Despite it’s reputation as a city of the radical Left, Berkeley has a political system devoted to gentrification and the construction of massive apartments catering to upscale tenants, while less monumental erections serve as hives for UC Berkeley students, who are forced to pay their rent to corporations run by investment bankers, massive real estate holding companies, and the occasional UC Berkeley professor.
The reason the city allows the demolition of existing buildings is due in part to the city’s largest landowner — an owner exempt from property taxes and development fees — the University of California.
And the pressure comes from a decades-old decision to stop building student housing for undergrads, rendering students objects of corporate prey.

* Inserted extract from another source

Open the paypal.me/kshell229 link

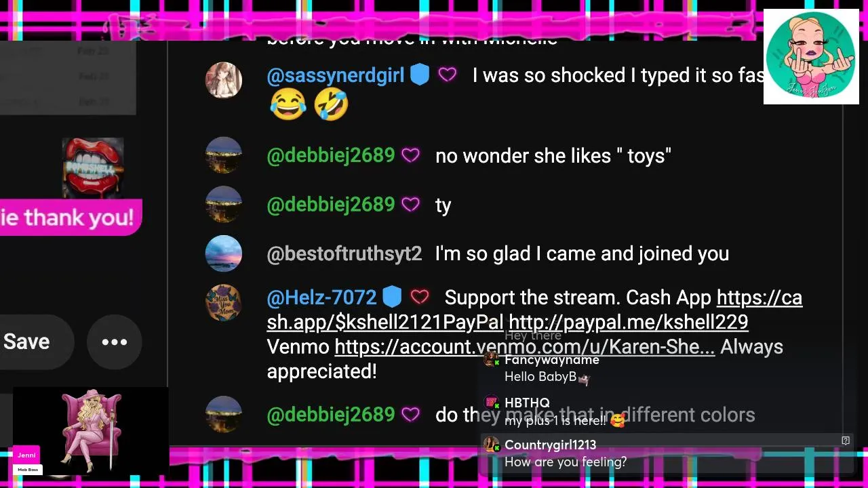(628, 322)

And to cover the coast of soaring rents and ever-increasing tuition rates, they become prey for another clutch of predators, the banksters who force them into indentured servitude to cover the costs of their student loans.
The city government and its police, fire, ambulance, and other services depends in part on funds from it’s share of real estate taxes, and in part on funds from real estate development fees, which serve as the basis for the budget of the city planning department.
Oh, and it’s a former city planning executive who spun through the revolving door and emerged as a [shock!] real estate developer who is spearheading what will be the largest upscale apartment highrise of the 21st Century, with images of the ex-planner and his project featured prominently in the video.
Mayor Tom Bates is also included, his image shown under a Bates Hotel header. Bates is a developer-turned politician, and a former UC Berkeley football star who campaigns are mainly funded by folks from the real estate trade, from builders and owners to those who earn their money from commissions on building and land sales.